Fazia mau tempo. Era um domingo 15 de dezembro de 1929. A partida teve lugar no campo do Jardim América (campo do Paulistano). O clube alvirrubro vinha de resultados negativos, mas mesmo assim uma ótima assistência lotava o campo. O Antárctica, adversário do campeão, era um time modesto do bairro da Moóca. No entanto, uma grande atuação dos companheiros de Arthur Friedenreich levou o Paulistano a sua consagradora vitória de 6 a 1. Era a derradeira exibição do Paulistano no futebol. Quem viu, viu, quem não viu não veria nunca mais aquela camiseta tradicional nos verdes gramados brasileiros.

Os dois quadros entraram em campo assim constituídos:

Paulistano – Nestor, Clodoaldo e Barthô; Romeu, Rueda e Abbate; Luizinho, Joãozinho, Fried, Milton e Zuanella.

Antárctica – Damião, Jahu e Roque; Romano, Mona e Coca; Delphim, Alfredinho, Maxa, Spitaletti e Mathinas.

No quadro do Paulistano aparecia o extrema-direita Luizinho.

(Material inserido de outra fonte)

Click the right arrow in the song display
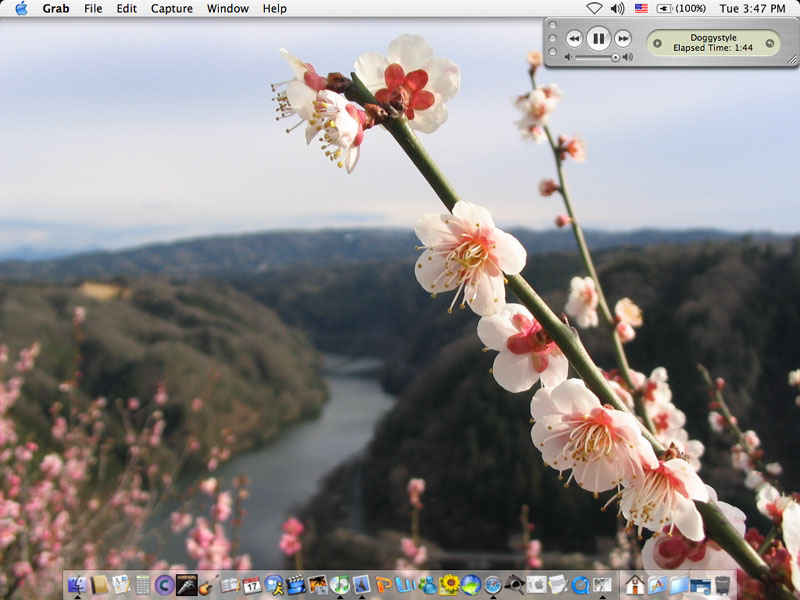This screenshot has height=600, width=800. tap(769, 42)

Era o hoje Doutor Luiz Mesquita de Oliveira – mais tarde um notável extrema-direita, campeão pelo Palestra Itália e pelo São Paulo F.C.. O árbitro do encontro foi o senhor Cecarelli do São Bento.

No primeiro tempo o Paulistano construiu praticamente sua grande vitória. Milton, no primeiro minuto de jogo, abriu a contagem e o mesmo Milton, aos oito minutos, fez 2 a 0. Ambos em lançamento de Fried; aos 26 minutos Fried marcou o terceiro gol e aos 28, outra vez Fried lançou Milton, goleador da partida, para estabelecer 4 a 0. Foi aí que surgiu aos 36 minutos aquele que viria a ser o “gol de honra” do Antárctica, de autoria de Spitaletti. Fried, aos 39 minutos, quase em cima do apito do árbitro, marca Paulistano 5 a 1 e assinala seu último gol pelo clube do Jardim América. Na fase final, um gol somente. O derradeiro gol da história do Paulistano no futebol: o menino Luizinho, aos 39 minutos, no finzinho da partida.

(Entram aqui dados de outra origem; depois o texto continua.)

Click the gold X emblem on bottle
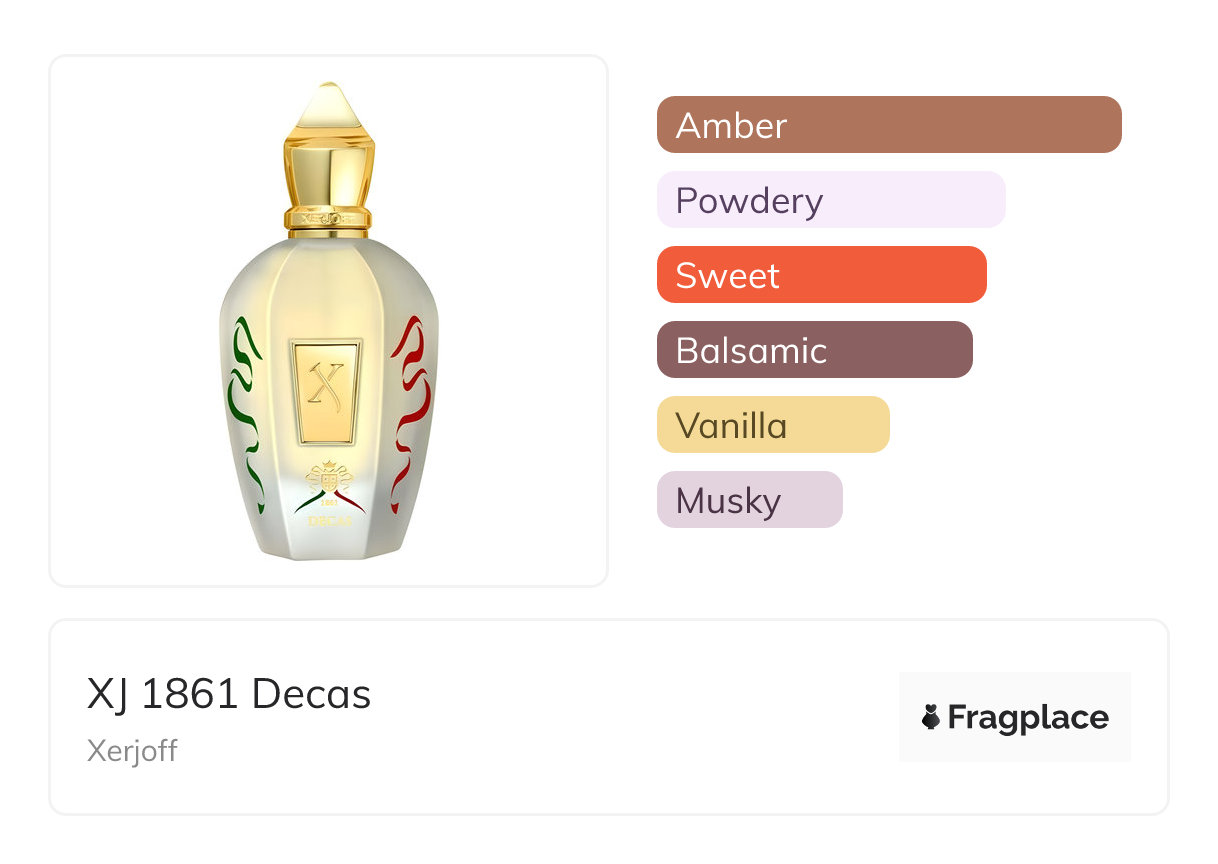 pos(326,390)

Assim se conta a derradeira página do futebol no Paulistano. No jogo preliminar pelo Campeonato de Segundos Quadros, a vitória pertenceu ao Antárctica F.C., por 5 a 2. E este time secundário do clube da Moóca foi campeão paulista da Liga de Amadores em sua divisão.

O resto é saudade. Saudade de tanta gente boa. Saudade dos remanescentes do futebol de ouro do Paulistano, como o goleiro Nestor, a zaga Clodô e Barthô; os médios Rueda e Abbate; o extraordinário Arthur Friedenreich.

 

Fontes: texto copiado, na íntegra, de um antigo recorte retirado do jornal “Popular da Tarde”, salvo engano dos anos setenta, que guardo em meu acervo. O texto não traz a assinatura do autor.